Donald Trump is an “asteroid of awfulness,” said the U.K. Labour Party’s spokeswoman on foreign affairs, Emily Thornberry, deepening the rift between Britain’s main opposition and the U.S. president.

“He is an asteroid of awfulness that has fallen on this world,” Thornberry said in an interview on BBC television’s "Andrew Marr Show” on Sunday. “I think that he is a danger and I think that he is a racist.”

Emily Thornberry

Photographer: Jeff Overs/BBC

Thornberry’s remarks came after a week in which Trump called off a planned London visit next month to open the new U.S. Embassy, saying he didn’t like the deal to move the mission. He also was reported to have described Haiti and African nations as “shithole countries,” a comment that may have spurred Thornberry’s “racist” accusation. Trump has denied using the language.

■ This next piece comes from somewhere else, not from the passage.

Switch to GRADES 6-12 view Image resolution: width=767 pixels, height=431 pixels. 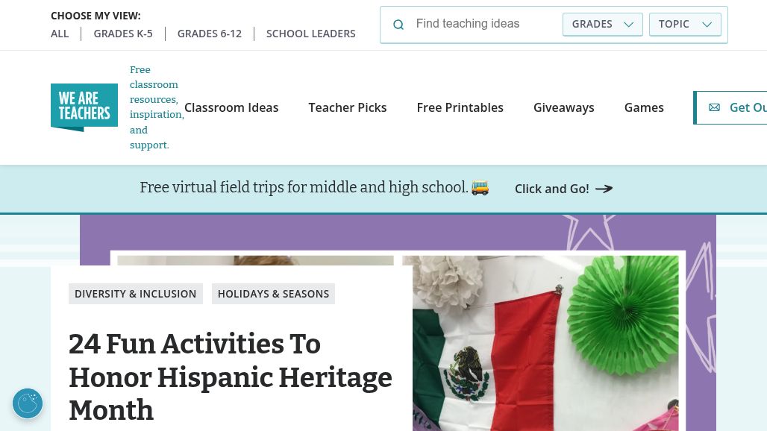[210, 34]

The comments may have greater significance because Thornberry would be foreign secretary if Labour wins the next general election. While no vote is due until 2022, Prime Minister Theresa May runs a minority administration that’s vulnerable to defeats and the possibility of an early election. While May herself hasn’t had the easiest relationship with Trump, she’s relying on the U.S. as a partner for a future trade deal once Britain leaves the EU.

Lewis, Corbyn

“We’ve got a very strong, longstanding, hugely important relationship with the United States,” Conservative Party Chairman Brandon Lewis said on Sunday in an interview on the same BBC show. “We’ve got to make sure we’re developing and continuing that relationship beyond any of us as individuals.”

Labour leader Jeremy Corbyn amplified Thornberry’s attack and said if Trump had visited, “after his comments over the weekend about other countries, particularly in Africa, that the reaction against him would be huge.” He declined to say whether the relationship with the U.S. is Britain’s most important, pointing to the European Union, China, India and organizations like the United Nations as also important.

“The biggest disappointment of Donald Trump is, well apart from his endless offensive remarks about women, about minorities and about different faiths, is his failure to support international institutions like the United Nations and UNESCO,” Corbyn said.

Trump also has a poor relationship with London Mayor Sadiq Khan, one of Labour’s most prominent politicians. The two men have traded criticisms on Twitter. After Trump called off the visit, Khan said Trump “would without doubt have been met by mass peaceful protests” if he hadn’t canceled the trip. “It appears that President Trump got the message.”

Comments such as Sadiq’s don’t help Britain, Lewis said.

May has also clashed with Trump, notably after he re-tweeted three videos made by a far-right British group in November. She’s faced repeated criticisms domestically for offering to host the U.S. president on a state visit shortly after his inauguration a year ago.